Yunanistan’daki durumu ise uzun uzadıya anlatmaya gerek yok. Aşırı sağ 2008 krizinin etkileri sürerken yapılan 2012 seçimlerinden bu yana parlamentoda gayet güçlü bir şekilde temsil ediliyor. Göçmenlere yönelik saldırılarda sorumluluğu olduğu söylenen aşırı sağcı Altın Şafak partisi krizden itibaren solcularla birlikte ülkede ağırlığını hissettiren aşırı sağın temsilcisi olmuş durumda.
Macaristan’da ise bayağı adıyla sanıyla sağcı bir liderin teslim almaya başladığı rejimin varlığı hissediliyor.  Pek çok kişi Fidesz Partisi lideri, Başbakan Viktor Orban’ı giderek artan oranda otoriterleşmekle ve ülkeyi Avrupa Birliği’nden uzaklaştırmakla suçluyor. İktidar hakkındaki yolsuzluk iddiaları ise bu yazının konusunun dışında.
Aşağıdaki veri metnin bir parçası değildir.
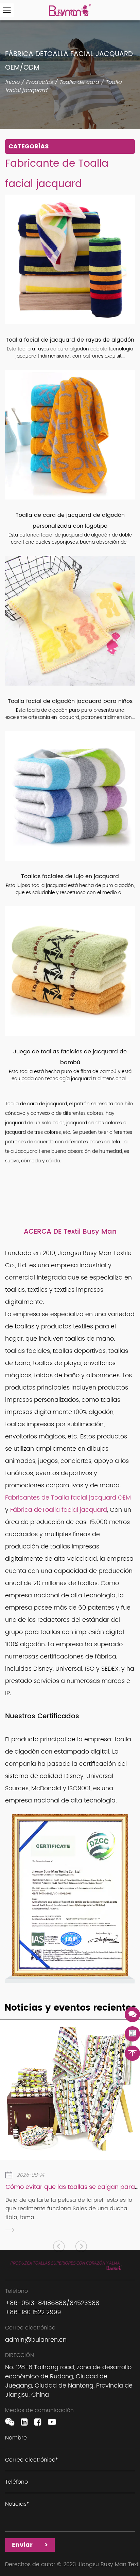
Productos (39, 82)
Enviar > (30, 2545)
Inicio (12, 82)
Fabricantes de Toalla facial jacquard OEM (68, 1498)
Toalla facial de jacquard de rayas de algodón (70, 339)
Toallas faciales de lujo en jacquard (70, 876)
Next (81, 2246)
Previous (58, 2246)
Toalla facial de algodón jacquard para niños (70, 701)
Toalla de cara (79, 82)
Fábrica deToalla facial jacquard (58, 1510)
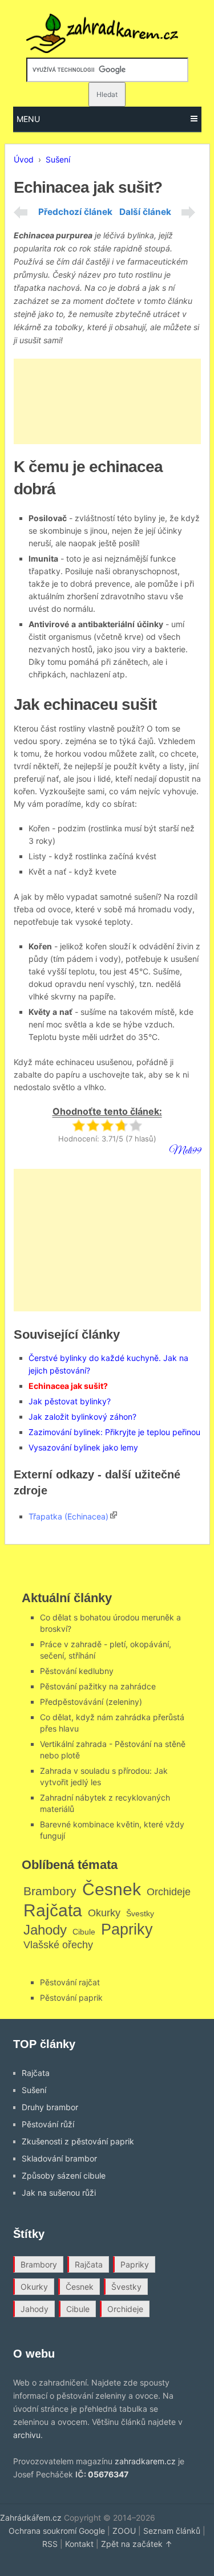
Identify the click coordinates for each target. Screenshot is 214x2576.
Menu (28, 119)
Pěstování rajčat (70, 1982)
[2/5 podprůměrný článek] (93, 1125)
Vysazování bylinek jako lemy (83, 1447)
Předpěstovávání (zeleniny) (91, 1702)
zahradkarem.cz (145, 2461)
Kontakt (79, 2544)
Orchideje (169, 1892)
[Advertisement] (107, 401)
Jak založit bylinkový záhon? (82, 1416)
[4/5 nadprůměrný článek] (121, 1125)
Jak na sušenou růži (59, 2192)
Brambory (49, 1891)
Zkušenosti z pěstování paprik (78, 2141)
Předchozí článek (75, 211)
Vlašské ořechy (58, 1945)
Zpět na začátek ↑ (136, 2544)
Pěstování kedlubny (77, 1671)
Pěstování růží (48, 2124)
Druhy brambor (50, 2107)
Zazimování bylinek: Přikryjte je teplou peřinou (114, 1432)
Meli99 (185, 1151)
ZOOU (124, 2531)
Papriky (127, 1929)
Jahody (45, 1929)
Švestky (140, 1913)
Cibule (83, 1931)
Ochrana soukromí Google (57, 2531)
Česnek (111, 1889)
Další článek (145, 211)
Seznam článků (171, 2531)
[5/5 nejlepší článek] (135, 1125)
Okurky (104, 1913)
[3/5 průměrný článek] (107, 1125)
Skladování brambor (59, 2158)
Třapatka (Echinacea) (68, 1516)
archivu (27, 2435)
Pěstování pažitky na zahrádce (98, 1686)
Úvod (24, 159)
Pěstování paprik (71, 1997)
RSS (50, 2544)
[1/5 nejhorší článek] (78, 1125)
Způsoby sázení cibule (64, 2175)
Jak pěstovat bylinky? (70, 1401)
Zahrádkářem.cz (31, 2517)
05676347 (108, 2474)
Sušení (58, 159)
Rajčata (52, 1910)
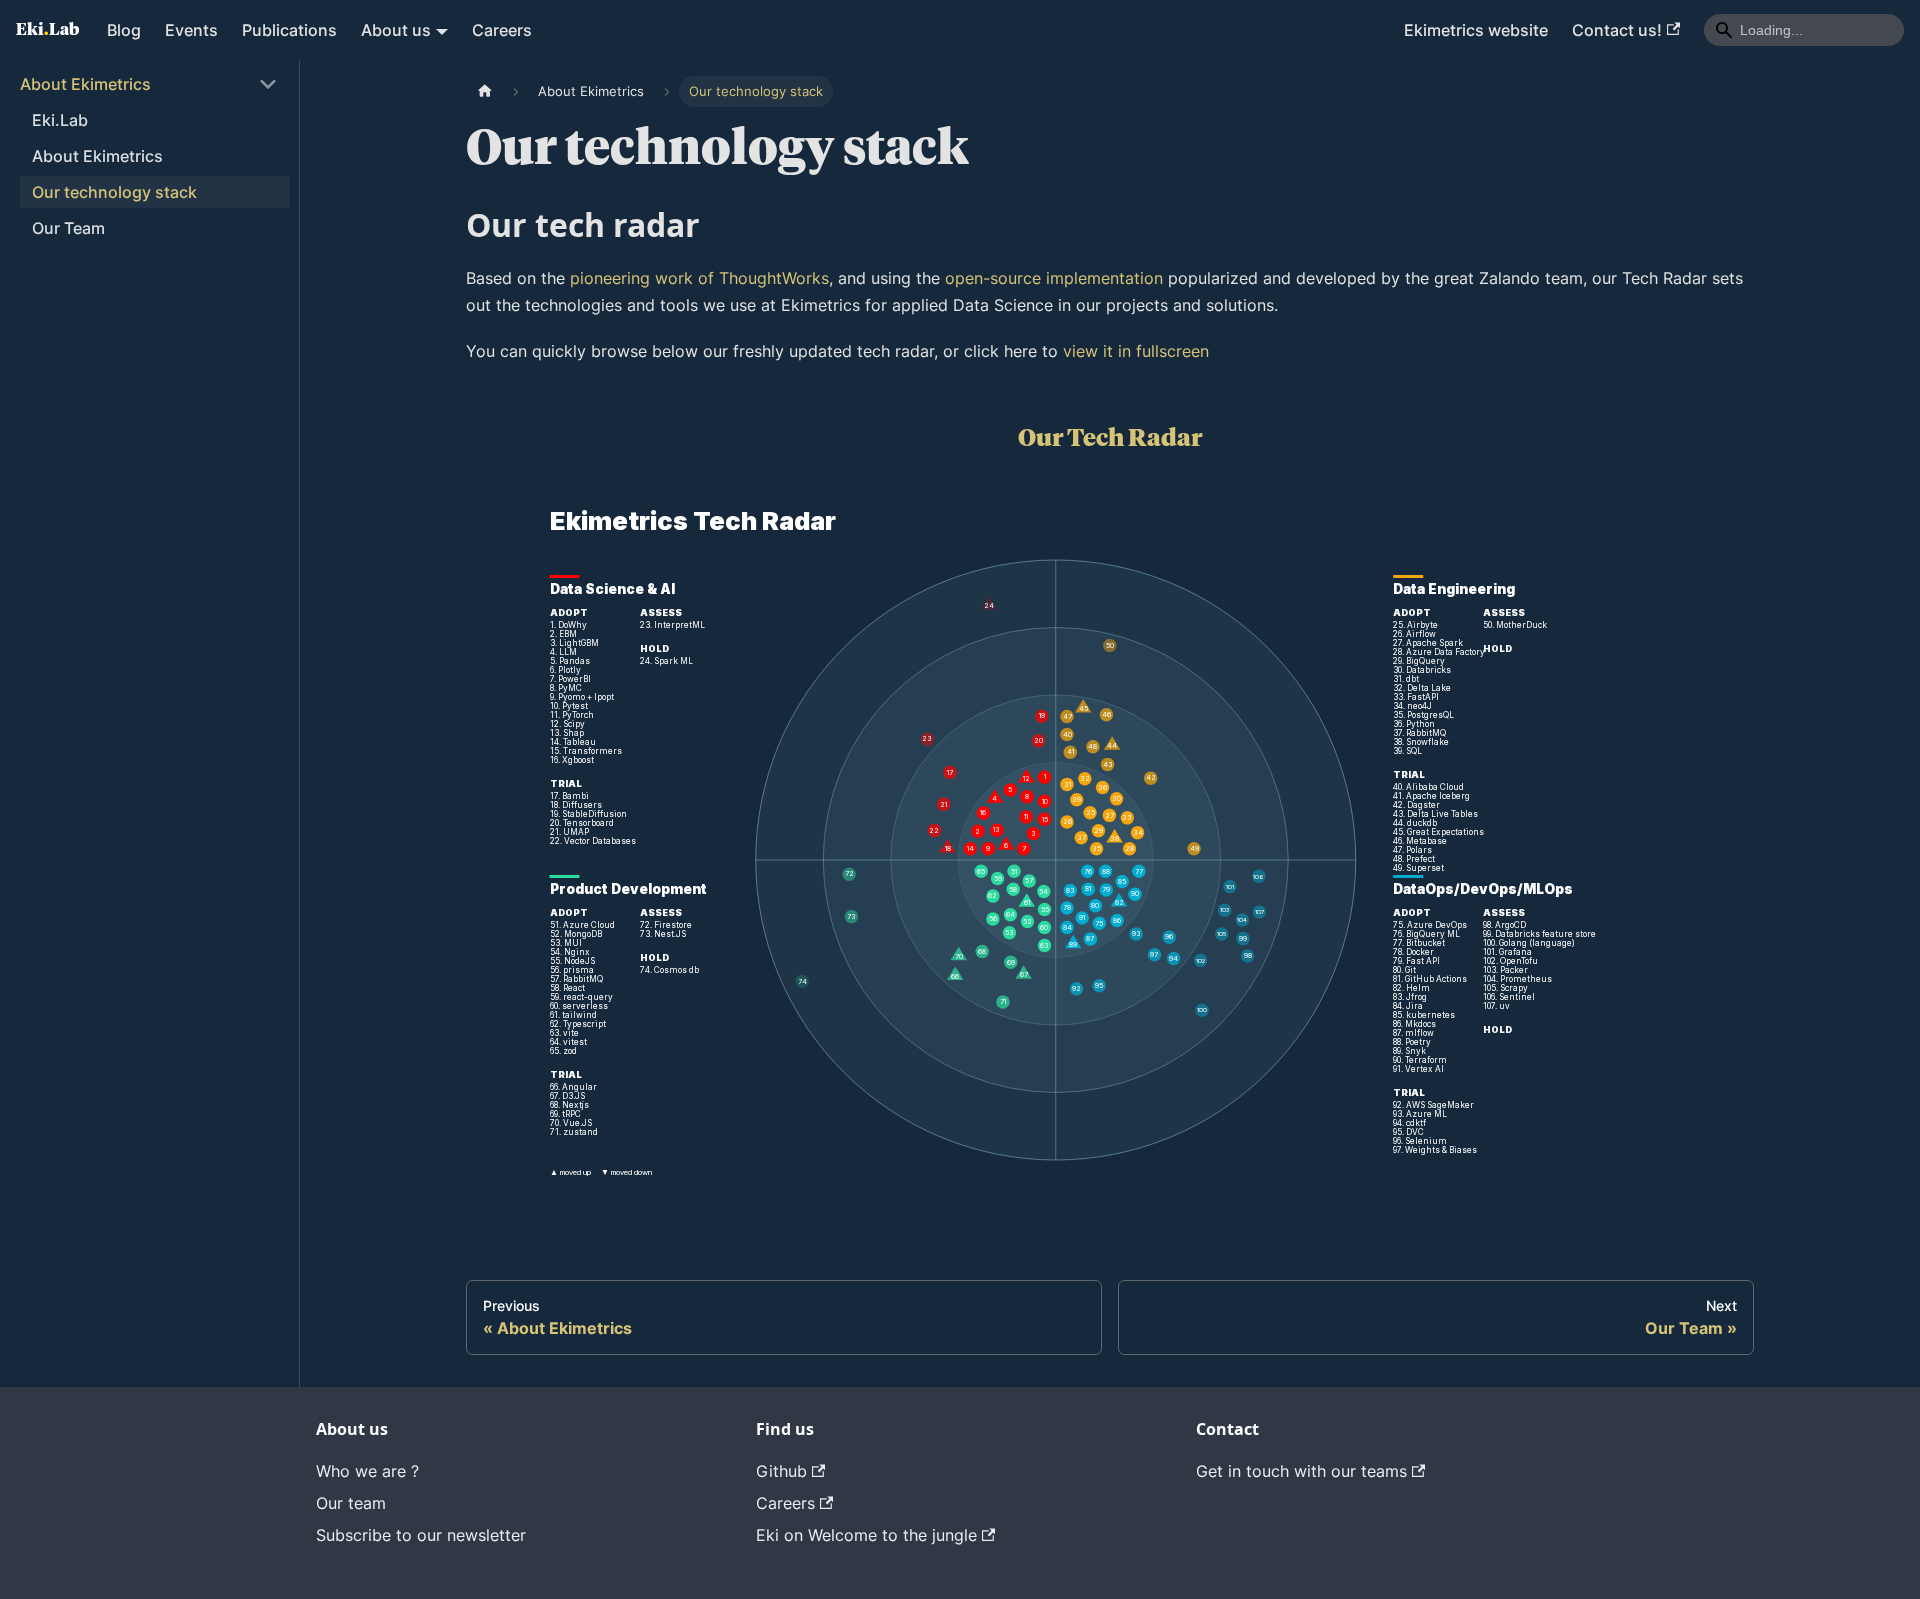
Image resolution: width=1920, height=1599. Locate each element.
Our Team (68, 228)
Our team (351, 1503)
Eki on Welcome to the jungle (866, 1535)
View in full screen (1110, 835)
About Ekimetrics (85, 84)
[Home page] (485, 91)
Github (781, 1471)
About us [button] (396, 30)
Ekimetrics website (1476, 30)
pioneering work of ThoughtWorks (699, 278)
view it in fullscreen (1136, 351)
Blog (124, 30)
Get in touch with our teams (1301, 1471)
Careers (502, 30)
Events (191, 30)
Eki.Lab (60, 120)
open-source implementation (1054, 278)
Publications (289, 30)
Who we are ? (367, 1471)
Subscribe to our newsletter (421, 1535)
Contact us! (1617, 30)
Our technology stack (114, 192)
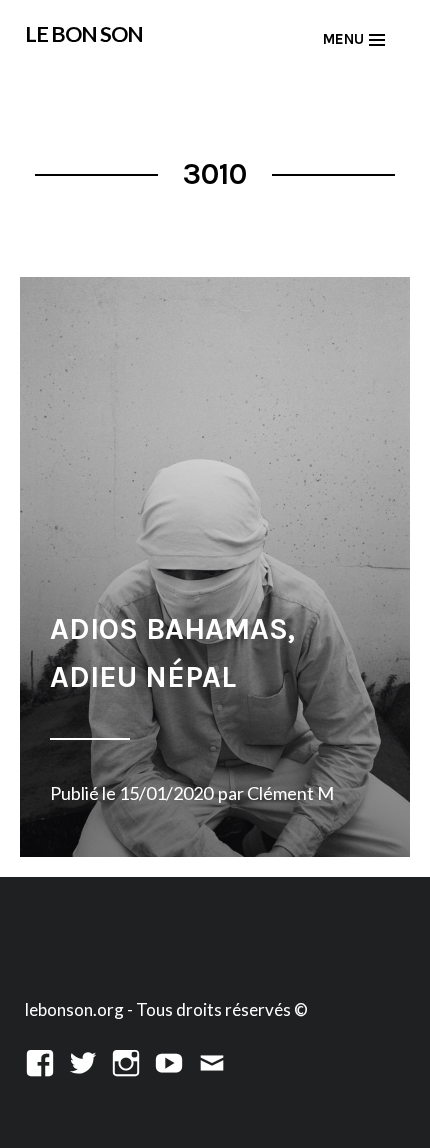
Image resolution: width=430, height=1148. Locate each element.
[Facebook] (40, 1060)
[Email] (212, 1060)
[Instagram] (126, 1060)
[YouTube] (169, 1060)
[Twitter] (83, 1060)
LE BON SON (84, 34)
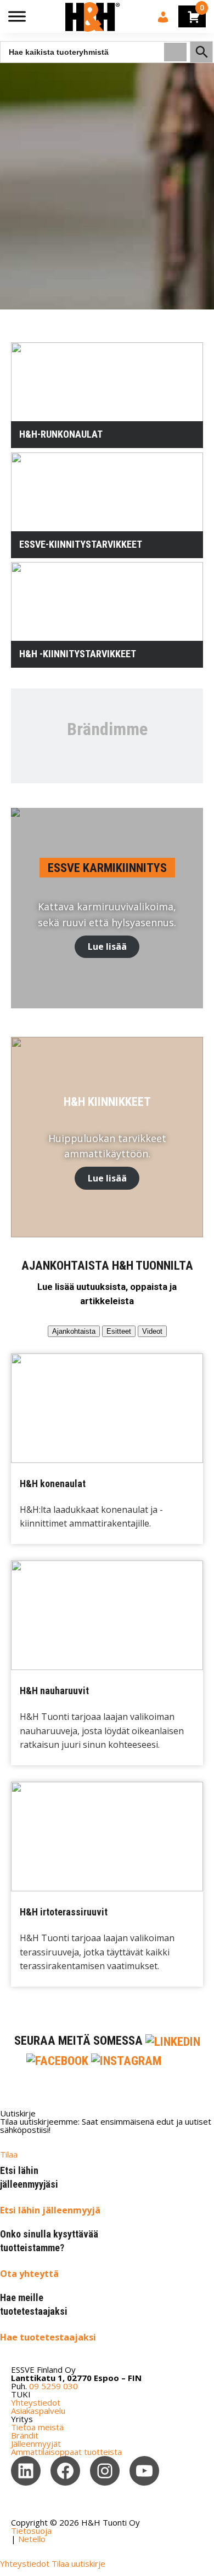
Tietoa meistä (37, 2427)
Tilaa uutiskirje (78, 2563)
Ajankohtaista (73, 1331)
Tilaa (9, 2154)
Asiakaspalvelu (38, 2410)
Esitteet (118, 1331)
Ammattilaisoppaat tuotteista (66, 2451)
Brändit (24, 2435)
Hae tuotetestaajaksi (48, 2337)
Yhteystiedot (35, 2402)
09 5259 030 (53, 2385)
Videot (152, 1331)
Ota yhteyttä (29, 2274)
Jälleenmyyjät (36, 2443)
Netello (32, 2538)
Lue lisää (107, 946)
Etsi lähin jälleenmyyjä (50, 2210)
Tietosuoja (31, 2530)
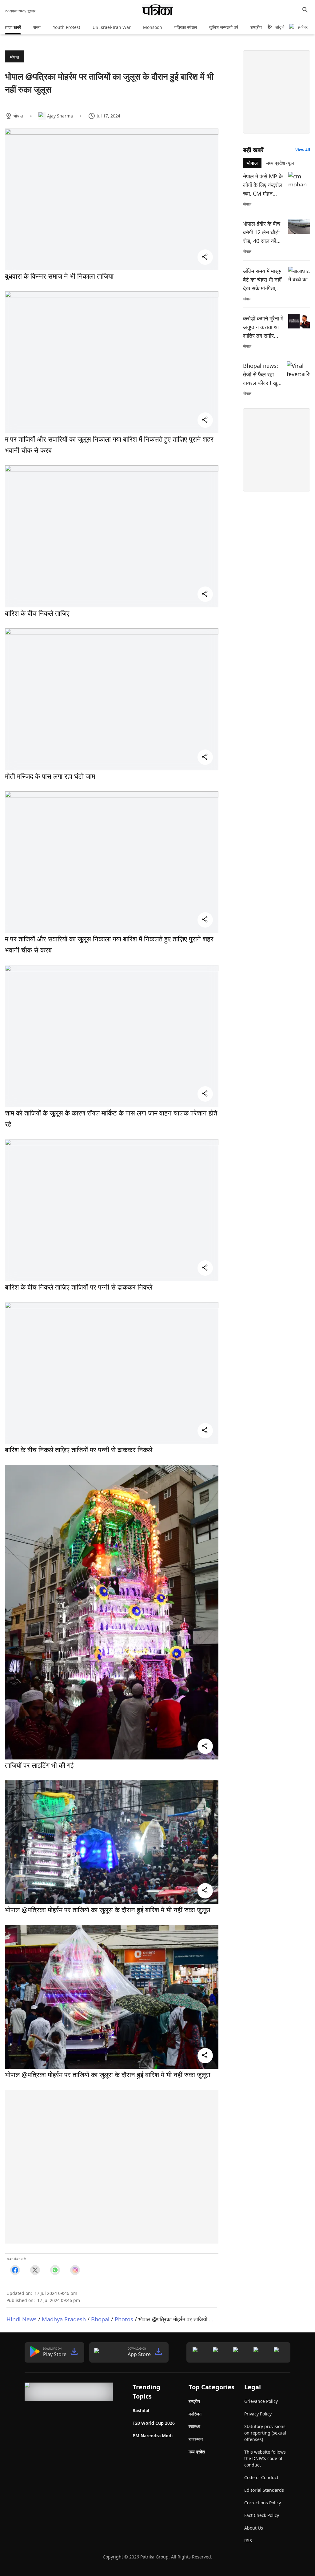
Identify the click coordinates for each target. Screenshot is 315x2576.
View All (302, 150)
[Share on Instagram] (74, 2270)
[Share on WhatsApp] (54, 2270)
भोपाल (14, 57)
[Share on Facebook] (14, 2270)
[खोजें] (305, 10)
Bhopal (100, 2319)
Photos (124, 2319)
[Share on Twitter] (34, 2270)
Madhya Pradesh (64, 2319)
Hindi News (21, 2319)
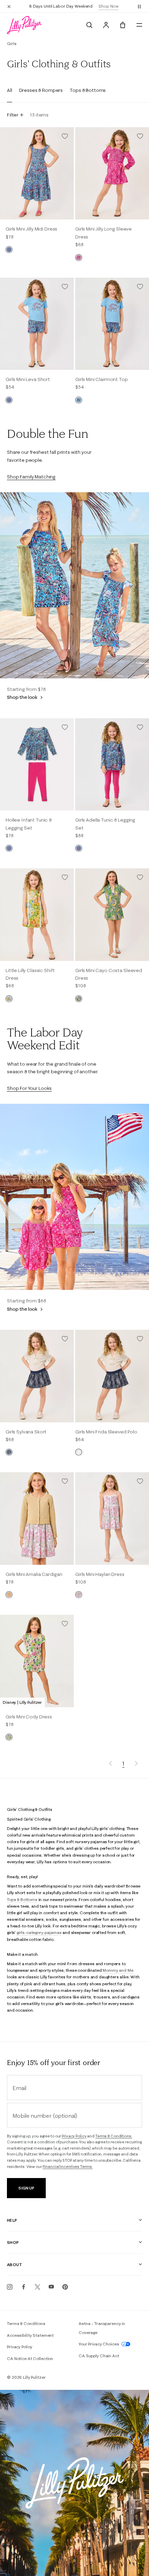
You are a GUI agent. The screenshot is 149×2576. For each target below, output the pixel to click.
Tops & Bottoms (22, 1899)
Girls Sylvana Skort (26, 1432)
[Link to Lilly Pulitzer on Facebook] (23, 2287)
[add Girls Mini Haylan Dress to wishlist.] (140, 1481)
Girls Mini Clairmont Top (101, 379)
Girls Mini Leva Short (28, 379)
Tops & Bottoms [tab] (88, 90)
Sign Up (26, 2188)
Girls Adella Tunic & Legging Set (105, 824)
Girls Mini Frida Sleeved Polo (106, 1432)
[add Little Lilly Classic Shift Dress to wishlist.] (64, 877)
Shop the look (22, 697)
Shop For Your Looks (29, 1088)
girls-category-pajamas (39, 1932)
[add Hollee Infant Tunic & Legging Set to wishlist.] (64, 727)
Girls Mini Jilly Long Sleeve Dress (103, 233)
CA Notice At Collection (30, 2358)
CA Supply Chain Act (99, 2355)
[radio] (9, 249)
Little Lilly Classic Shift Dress (30, 974)
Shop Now (108, 6)
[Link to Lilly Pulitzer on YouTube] (51, 2287)
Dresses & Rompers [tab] (41, 90)
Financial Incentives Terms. (68, 2166)
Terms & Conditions (26, 2323)
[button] (139, 6)
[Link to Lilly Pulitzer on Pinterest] (65, 2287)
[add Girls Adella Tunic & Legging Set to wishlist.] (140, 727)
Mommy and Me (118, 1970)
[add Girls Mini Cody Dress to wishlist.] (64, 1623)
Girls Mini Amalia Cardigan (34, 1574)
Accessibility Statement (30, 2335)
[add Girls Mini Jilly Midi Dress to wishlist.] (64, 136)
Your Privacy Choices (99, 2344)
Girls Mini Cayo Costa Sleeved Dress (108, 974)
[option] (37, 173)
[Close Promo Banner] (9, 6)
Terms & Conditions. (113, 2136)
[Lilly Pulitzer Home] (24, 24)
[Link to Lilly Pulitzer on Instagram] (10, 2287)
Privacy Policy (74, 2136)
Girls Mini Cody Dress (29, 1717)
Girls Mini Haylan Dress (99, 1574)
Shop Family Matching (31, 477)
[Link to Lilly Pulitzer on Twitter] (37, 2287)
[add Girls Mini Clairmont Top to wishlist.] (140, 286)
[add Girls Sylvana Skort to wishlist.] (64, 1338)
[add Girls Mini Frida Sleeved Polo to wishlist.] (140, 1338)
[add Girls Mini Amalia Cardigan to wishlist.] (64, 1481)
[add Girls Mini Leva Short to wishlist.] (64, 286)
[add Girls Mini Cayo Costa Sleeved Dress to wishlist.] (140, 877)
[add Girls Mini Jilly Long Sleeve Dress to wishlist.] (140, 136)
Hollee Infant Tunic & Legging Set (29, 824)
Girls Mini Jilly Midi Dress (31, 229)
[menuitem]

Ve tüm bu tablonun yansıdığı Avrupa Parlamentosu… Bu yılın ortasında gerçekleştirilen seçimlerde farklı ülkelerin aşırı sağcı partilerinden çok sayıdaki milletvekili Avrupa Parlamentosu’na seçildi.

Neoliberal politikalar
Tablo ortada. Peki nasıl yorumlamak gerekli? Kuşkusuz hemen herkes uyarılarda, tehlikeli gidişat vurgularında anlaşıyor. Keza, bu noktaya gelinmesine kaynaklık eden önemli nedenlerden birinin göç ve işsizlik olduğunda da çoğunluk hemfikir. Ancak gözden kaçırılan nokta veya belki de görmezden gelinen nokta, merkez sağda ve merkez solda şekillenen hükümetlerin 2008 krizinin toplumdaki etkilerini yeterince analiz edemedikleri. Oysa kriz sonrası Brüksel’in Avrupalı halkları yok sayarak dayattığı ekonomi politikaları hemen her ülkede geniş kitlelerin tepkisini çekmiş durumda. İnsanlar artık neoliberal politikaların geniş kesimleri kollamadığını fark ediyor. Kuzey Avrupa dahil refah toplumu söylemi merkez solun da teslim olduğu mevcut politikalarla örtüşmüyor insanların aklında. Tarihsel olarak, farklı dönemlerde olduğu gibi kaynakların başkalarıyla paylaşılmamasına uzanan milliyetçi, sağ bir öfke yükseliyor. Daha önce karanlık dönemlere giden yolda olduğu gibi aşırı sağ, içinde şekillendiği toplumun çıkarlarının savunucusu gibi gözüküyor. Umalım ki politika üretenler, henüz zaman varken harekete geçerek bu tarihsel yanılgının bir kez daha Avrupa ve dünya halklarına bedel ödetmesinin önüne geçerler.